YOUR OBJECTIVE: Set down every record below exactly as it appears, but without the pictures.

── PROVIDED RECORDS

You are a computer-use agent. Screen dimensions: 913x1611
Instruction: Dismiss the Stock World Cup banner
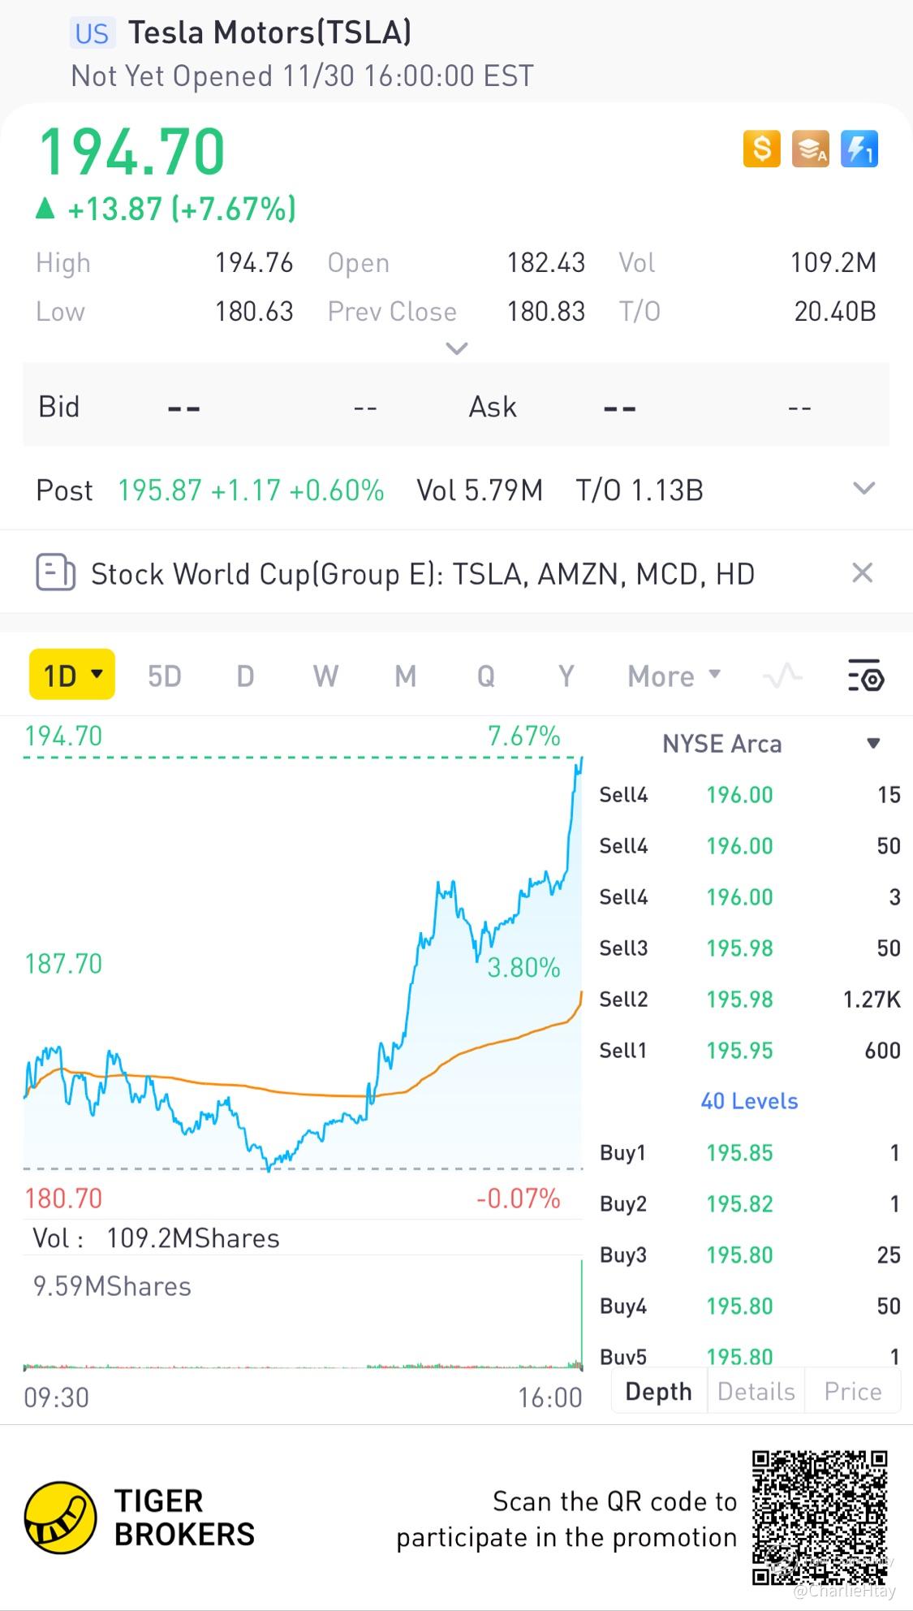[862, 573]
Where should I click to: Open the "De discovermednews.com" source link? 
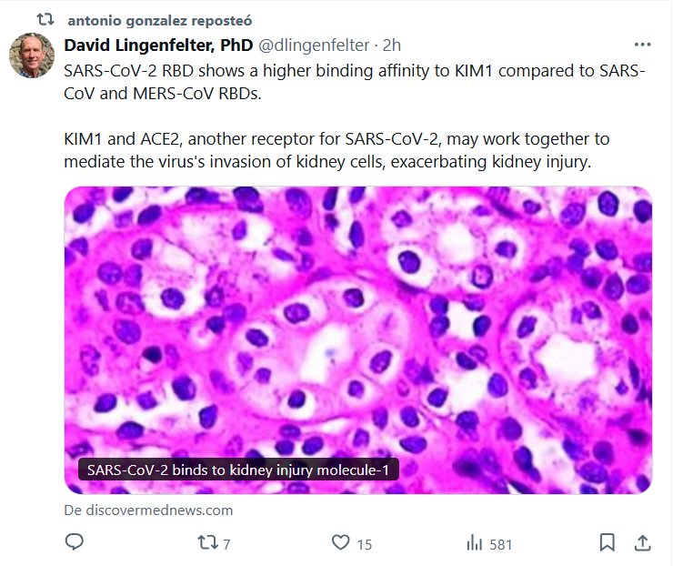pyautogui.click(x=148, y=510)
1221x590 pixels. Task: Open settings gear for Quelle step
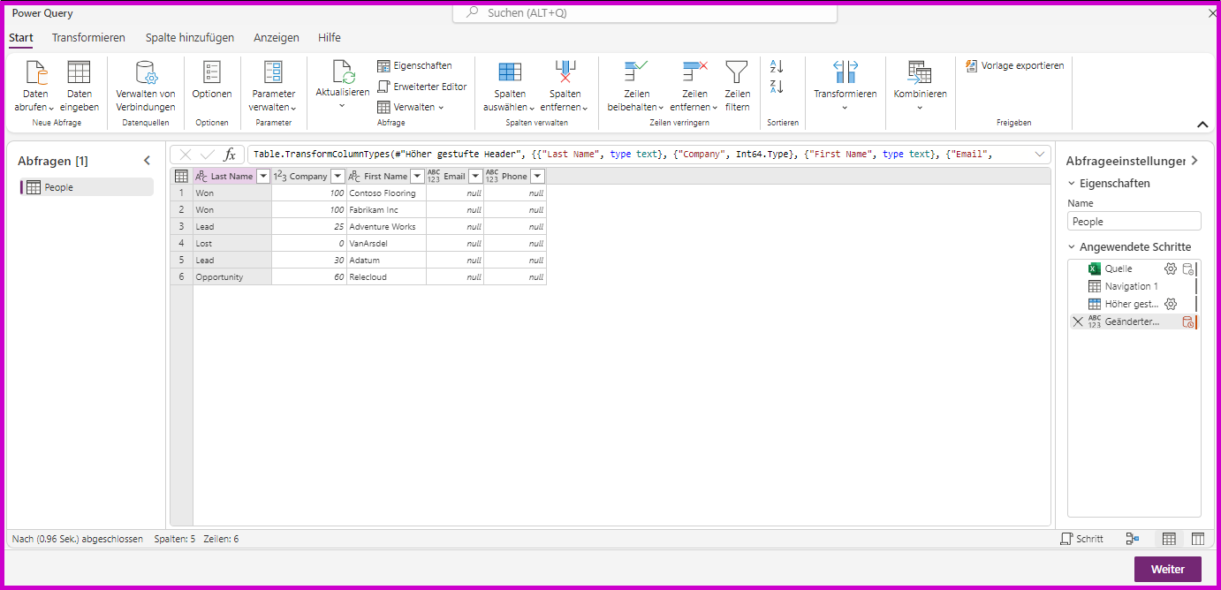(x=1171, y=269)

────

SOLVED PROBLEM:
You are a computer-use agent. Screen dimensions: 913x1611
Instruction: Dismiss the Stock World Cup banner
[862, 573]
Where should I click to: Open the "De discovermednews.com" source link? 
pyautogui.click(x=148, y=510)
1221x590 pixels. Task: Open settings gear for Quelle step
(x=1171, y=269)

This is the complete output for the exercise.